The continuing increase in the price of oil is a defining feature of the update.  Brent Crude’s price increased by just over 18% since December 2017, to a monthly average of $75.94 a barrel in June 2018.  The price of fuel is now one of logistics operators’ most troublesome concerns.

“Logistics businesses are facing rising operating costs.  The ongoing increase in fuel prices – up 18 per cent since December 2017 –  presents a key challenge.  While FTA is pleased the government decided not to increase fuel duty in its autumn Budget, we’re disappointed it didn’t take the opportunity to reduce it, given this rise.  The report also discovered that operators are struggling with increased warehouse rates and are finding it difficult to pass these increased input costs on to customers,”  de Jong said.
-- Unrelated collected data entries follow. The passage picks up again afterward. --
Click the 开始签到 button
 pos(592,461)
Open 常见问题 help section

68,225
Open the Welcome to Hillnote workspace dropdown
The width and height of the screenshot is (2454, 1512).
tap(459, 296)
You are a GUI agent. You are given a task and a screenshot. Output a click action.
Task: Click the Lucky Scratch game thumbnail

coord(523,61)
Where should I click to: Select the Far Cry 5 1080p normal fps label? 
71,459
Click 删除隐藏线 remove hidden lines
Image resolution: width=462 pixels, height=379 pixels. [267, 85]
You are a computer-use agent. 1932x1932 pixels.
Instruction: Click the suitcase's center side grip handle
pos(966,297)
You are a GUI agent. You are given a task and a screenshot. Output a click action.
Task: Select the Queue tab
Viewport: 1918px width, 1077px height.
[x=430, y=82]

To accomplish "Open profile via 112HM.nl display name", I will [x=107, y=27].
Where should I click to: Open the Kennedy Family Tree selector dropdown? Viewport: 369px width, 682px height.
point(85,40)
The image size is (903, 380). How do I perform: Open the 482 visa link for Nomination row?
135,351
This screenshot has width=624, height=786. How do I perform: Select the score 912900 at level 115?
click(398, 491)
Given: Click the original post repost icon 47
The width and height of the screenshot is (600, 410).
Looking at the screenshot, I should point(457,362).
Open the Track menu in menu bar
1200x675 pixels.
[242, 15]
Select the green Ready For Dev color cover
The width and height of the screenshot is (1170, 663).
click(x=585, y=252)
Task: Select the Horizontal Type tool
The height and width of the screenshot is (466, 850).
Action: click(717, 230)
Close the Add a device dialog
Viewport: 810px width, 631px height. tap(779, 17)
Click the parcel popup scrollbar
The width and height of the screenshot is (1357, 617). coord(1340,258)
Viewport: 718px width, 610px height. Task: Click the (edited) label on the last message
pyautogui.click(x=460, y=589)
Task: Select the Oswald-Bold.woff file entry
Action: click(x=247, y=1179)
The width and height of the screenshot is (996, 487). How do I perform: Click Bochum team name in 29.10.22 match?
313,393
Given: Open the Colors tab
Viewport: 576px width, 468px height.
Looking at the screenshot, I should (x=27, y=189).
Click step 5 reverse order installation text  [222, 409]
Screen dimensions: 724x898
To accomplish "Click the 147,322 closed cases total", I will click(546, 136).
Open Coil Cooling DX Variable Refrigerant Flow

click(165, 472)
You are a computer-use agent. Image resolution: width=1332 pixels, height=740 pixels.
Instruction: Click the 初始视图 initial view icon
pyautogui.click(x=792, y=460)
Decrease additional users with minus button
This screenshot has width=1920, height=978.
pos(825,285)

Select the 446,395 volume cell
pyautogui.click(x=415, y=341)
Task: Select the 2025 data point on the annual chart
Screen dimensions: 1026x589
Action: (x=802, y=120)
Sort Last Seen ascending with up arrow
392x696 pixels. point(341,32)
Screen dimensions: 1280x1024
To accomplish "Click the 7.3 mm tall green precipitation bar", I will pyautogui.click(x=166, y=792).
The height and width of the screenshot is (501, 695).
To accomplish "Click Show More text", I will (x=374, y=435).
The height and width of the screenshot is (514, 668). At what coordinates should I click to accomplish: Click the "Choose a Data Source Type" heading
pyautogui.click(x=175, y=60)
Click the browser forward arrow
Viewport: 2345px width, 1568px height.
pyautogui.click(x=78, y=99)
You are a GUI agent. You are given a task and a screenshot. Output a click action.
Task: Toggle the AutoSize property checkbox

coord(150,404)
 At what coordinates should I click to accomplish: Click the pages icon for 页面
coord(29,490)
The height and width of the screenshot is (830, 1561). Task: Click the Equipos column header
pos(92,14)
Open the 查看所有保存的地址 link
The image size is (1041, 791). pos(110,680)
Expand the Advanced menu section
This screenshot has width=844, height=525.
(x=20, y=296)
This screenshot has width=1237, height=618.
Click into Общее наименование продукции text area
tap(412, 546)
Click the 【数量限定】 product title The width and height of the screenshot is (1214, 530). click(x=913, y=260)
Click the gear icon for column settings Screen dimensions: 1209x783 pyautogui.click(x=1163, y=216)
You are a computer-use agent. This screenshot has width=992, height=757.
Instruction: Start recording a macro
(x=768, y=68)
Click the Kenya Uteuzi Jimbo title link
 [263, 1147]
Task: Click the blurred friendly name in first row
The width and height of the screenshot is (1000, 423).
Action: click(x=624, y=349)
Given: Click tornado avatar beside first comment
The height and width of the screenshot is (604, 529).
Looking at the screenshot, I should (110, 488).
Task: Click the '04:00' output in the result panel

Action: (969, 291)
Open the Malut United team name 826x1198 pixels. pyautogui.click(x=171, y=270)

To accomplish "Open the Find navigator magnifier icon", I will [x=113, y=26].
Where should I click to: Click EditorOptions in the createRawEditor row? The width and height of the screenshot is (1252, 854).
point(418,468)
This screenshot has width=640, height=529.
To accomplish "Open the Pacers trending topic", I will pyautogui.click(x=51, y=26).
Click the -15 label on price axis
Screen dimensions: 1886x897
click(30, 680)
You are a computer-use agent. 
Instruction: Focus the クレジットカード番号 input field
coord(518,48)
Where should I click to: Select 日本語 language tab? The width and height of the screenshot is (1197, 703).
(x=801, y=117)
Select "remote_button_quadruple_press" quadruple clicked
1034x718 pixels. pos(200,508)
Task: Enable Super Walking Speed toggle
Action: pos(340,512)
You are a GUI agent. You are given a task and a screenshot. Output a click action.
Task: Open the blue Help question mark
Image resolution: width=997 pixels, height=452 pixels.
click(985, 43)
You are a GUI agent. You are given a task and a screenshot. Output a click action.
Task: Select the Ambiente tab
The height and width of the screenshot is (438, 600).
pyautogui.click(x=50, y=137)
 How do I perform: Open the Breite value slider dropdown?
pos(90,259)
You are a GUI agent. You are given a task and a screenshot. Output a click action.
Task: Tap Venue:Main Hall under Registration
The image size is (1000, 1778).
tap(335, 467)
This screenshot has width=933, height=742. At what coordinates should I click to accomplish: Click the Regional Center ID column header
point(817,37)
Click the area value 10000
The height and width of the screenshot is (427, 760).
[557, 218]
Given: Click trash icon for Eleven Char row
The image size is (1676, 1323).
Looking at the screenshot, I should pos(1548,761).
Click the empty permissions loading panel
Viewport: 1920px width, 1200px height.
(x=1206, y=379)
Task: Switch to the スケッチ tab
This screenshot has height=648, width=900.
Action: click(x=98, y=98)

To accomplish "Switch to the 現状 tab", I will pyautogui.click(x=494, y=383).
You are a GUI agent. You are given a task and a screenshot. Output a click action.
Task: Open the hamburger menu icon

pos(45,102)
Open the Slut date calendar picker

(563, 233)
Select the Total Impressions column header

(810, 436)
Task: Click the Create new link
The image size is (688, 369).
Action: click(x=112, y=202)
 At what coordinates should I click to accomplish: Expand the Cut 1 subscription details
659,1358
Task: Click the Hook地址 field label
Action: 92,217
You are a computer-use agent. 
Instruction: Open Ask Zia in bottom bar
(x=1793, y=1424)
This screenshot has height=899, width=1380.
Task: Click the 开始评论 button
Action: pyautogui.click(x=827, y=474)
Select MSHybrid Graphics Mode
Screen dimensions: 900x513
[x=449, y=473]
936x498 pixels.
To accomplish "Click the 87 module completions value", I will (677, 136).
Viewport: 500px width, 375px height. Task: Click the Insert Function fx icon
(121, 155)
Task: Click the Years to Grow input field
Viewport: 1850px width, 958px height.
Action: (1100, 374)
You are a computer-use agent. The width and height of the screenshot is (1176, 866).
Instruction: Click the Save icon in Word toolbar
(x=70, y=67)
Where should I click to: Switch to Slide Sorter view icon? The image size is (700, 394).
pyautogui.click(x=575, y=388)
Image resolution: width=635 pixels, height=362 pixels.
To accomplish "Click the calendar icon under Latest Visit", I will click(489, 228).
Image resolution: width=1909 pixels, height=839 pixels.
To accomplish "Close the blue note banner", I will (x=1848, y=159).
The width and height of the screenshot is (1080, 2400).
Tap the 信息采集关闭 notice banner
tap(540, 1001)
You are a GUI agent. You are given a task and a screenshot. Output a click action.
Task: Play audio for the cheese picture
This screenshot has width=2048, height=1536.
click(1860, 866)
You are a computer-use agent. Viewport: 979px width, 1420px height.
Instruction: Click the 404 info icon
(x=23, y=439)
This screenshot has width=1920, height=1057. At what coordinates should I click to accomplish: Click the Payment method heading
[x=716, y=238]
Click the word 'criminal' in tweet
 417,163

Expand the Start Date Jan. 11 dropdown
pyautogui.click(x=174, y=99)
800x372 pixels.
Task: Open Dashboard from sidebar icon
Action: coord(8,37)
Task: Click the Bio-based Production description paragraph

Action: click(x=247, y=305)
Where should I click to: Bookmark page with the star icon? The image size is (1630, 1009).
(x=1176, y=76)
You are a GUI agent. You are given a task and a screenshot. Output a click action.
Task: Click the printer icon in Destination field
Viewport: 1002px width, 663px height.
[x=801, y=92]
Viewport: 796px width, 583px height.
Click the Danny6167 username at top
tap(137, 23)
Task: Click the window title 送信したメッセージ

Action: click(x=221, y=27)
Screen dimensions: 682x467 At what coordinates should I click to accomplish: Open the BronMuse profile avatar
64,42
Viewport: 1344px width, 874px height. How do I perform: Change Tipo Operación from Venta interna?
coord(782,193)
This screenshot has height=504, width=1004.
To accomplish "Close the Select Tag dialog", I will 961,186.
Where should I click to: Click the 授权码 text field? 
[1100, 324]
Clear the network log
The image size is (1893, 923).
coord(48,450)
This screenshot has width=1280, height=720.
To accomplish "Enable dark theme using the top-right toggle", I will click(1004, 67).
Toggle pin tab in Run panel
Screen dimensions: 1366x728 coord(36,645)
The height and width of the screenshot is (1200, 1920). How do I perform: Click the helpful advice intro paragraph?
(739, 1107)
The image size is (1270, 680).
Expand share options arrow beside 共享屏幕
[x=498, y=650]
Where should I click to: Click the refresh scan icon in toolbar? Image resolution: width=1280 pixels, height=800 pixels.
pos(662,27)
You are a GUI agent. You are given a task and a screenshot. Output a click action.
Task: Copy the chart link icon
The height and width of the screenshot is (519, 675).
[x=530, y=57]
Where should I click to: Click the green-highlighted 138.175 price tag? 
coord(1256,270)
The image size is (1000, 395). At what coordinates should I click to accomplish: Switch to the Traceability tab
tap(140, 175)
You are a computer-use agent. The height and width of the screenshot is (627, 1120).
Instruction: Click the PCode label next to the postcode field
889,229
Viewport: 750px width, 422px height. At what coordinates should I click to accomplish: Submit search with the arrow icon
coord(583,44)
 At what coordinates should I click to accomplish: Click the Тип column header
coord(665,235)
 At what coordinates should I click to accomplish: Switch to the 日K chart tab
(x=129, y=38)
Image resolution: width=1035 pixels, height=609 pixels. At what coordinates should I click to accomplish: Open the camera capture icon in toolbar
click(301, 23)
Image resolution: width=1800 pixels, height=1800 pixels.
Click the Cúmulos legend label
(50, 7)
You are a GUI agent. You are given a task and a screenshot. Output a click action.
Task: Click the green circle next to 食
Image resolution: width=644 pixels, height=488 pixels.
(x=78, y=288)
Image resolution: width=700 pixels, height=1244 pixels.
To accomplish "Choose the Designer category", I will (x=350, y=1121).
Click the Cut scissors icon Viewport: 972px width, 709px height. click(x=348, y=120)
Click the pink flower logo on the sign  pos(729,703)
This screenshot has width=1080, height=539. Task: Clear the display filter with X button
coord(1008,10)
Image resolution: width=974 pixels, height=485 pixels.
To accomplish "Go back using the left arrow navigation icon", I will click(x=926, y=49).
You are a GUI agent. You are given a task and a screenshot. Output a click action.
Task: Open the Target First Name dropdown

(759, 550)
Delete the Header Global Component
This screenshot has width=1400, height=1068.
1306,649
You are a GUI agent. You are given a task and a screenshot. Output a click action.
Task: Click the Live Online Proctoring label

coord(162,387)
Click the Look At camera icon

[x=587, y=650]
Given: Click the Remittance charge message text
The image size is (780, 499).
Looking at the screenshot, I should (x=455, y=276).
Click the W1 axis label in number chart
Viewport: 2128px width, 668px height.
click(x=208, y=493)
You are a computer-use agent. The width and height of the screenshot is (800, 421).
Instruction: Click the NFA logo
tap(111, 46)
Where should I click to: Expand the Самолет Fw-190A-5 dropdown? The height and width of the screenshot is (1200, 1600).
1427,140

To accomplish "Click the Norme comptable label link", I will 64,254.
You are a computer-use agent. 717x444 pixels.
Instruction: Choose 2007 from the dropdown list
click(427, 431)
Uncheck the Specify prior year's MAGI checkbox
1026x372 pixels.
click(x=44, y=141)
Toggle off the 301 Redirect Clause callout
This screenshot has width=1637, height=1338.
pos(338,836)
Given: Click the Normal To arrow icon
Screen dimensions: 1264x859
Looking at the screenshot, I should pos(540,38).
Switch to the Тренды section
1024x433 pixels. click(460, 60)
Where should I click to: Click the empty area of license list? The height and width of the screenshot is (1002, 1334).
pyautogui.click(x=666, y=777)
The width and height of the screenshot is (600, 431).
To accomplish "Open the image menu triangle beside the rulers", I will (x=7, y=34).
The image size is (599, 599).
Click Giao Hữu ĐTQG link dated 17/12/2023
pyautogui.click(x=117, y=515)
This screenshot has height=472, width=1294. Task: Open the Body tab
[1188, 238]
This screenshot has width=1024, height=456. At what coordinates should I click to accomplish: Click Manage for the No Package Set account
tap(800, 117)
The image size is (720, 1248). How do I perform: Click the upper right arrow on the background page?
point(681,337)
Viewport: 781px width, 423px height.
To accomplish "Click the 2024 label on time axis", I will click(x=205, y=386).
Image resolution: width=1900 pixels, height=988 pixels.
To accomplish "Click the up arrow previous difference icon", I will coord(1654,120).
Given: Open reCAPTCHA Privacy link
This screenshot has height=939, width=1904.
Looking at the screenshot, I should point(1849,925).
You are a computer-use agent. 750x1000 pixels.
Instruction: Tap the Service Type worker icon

John Simkins, head of transport and logistics, Santander Corporate and Commercial Banking, said: “It is positive to see that despite the slower than anticipated growth in the economy during the first half of the year, and a number of other challenges faced by those operating in the sector, confidence remains high.  Logistics, and the industries it serves, need to be able to rely on coordinated plans and legal certainties.  Contingencies need to be in place to ensure that planes, trains and vehicles can cross UK-EU borders and ensure vital supplies are maintained.  Brexit uncertainties, rising oil prices, staff shortages and economic instability are all presenting serious challenges to the logistics industry.

“With growth in both British exports and imports, the transport and logistics sector has shown itself to be adaptable, resilient and optimistic in the face of uncertainty.  With an outlook for the global economy that is relatively benign, transport and logistics companies will be at the forefront of helping UK businesses to overcome the headwinds and prosper on the global stage.”

The Logistics Update is the companion document to FTA’s annual Logistics Report, bringing the developments and trends that were identified in the main report, published in May, up to date while reflecting on the latest political and economic news affecting logistics.  The update splits its focus between the UK’s economy and logistics performance in the period since the main report and the latest developments affecting logistics.